4. Agriculture, food and consumer goods — uneven, sometimes high tariffs
Several sources highlight food and beverages as another area of divergence: ING quantified an approximately 3.5 percentage-point difference in average tariffs on food & beverages between the blocs, and USTR statements about limited tariff-reduction packages in 2020 singled out products such as prepared meals, crystal glassware and tobacco-related items worth modest trade values [3] [7]. Political skirmishes and retaliatory lists regularly included agricultural items [8], underscoring agriculture and processed food as potentially heavily affected at the product-line level even if not dominant in the aggregate average.
5. Aerospace, pharmaceuticals and semiconductors — targeted disputes and later negotiations
Large civil aircraft disputes led to authorized countermeasures covering billions in trade, and the U.S. adjusted tariffs in that context in 2020 [9]. By 2025 negotiations referenced semiconductors and pharmaceuticals explicitly as covered categories in broader tariff frameworks, showing these capital- and technology-intensive sectors are strategically important and subject to bespoke treatments rather than uniform average rates [9] [5].
6. Why “average tariff in 2020” is a blunt instrument for industry impact
Multiple sources stress that overall averages (like the EU’s 1.48% figure) mask concentrated, high-impact measures: a small set of high tariff lines (steel, aluminium, autos, some agricultural products) and exceptional enforcement/retaliation decisions produce most of the political and economic pain. Bruegel and policy analyses therefore caution that modest average rates don’t mean no pain — localized, sectoral duties and WTO-authorized countermeasures drive real harm [4] [9].
7. What reporting does not provide and limits to this assessment
Available sources do not provide a single, comparable industry-by-industry ranking of tariff incidence and economic impact for both the U.S. and EU in calendar year 2020; instead they offer averages, case studies and later high-profile disputes [1] [2] [9]. For a definitive industry ranking you would need harmonized applied-tariff lines weighted by import values and direct estimates of trade/price elasticity or firm-level exposure — information not present in the current set of documents (not found in current reporting).

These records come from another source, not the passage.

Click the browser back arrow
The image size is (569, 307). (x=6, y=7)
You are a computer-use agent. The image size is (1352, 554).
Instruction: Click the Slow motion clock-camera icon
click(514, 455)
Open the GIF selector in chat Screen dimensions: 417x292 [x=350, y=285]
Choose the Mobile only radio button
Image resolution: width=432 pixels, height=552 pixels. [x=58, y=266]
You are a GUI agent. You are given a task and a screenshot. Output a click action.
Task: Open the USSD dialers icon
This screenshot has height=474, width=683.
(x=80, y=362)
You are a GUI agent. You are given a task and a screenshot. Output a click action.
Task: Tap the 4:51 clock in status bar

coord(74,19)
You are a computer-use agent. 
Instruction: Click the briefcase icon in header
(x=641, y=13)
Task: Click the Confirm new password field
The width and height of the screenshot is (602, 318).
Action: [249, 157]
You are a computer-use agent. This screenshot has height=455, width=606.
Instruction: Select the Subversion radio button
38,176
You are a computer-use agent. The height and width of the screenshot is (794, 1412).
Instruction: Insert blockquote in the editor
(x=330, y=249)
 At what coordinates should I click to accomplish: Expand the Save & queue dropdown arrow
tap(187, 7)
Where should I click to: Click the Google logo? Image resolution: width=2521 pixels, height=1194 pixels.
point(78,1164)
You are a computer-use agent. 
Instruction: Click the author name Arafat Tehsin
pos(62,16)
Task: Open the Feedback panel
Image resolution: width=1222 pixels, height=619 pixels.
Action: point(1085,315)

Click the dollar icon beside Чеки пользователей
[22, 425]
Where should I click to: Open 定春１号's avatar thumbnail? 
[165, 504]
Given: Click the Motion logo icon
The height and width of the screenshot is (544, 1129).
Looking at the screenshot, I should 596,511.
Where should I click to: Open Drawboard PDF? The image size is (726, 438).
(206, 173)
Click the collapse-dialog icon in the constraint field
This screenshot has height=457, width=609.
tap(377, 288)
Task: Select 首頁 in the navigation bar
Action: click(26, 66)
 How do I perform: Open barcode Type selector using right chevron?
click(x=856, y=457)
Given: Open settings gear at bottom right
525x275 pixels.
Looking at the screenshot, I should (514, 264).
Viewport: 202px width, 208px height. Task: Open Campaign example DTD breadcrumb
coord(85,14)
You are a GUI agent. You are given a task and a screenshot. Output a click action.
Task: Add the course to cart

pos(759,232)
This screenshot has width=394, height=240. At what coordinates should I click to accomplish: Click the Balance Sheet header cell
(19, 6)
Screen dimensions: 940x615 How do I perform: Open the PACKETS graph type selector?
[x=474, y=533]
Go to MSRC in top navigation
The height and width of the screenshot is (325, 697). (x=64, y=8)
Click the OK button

Bottom line: average tariffs in 2020 were low at the macro level (EU 1.48%), but the industries most visibly and materially affected were steel & aluminium, automobiles, selected agricultural/food products and a set of high-profile dispute sectors (aerospace, selected tech/pharma lines) because those lines carried much larger, targeted duties than the headline average suggests [1] [2] [3] [9].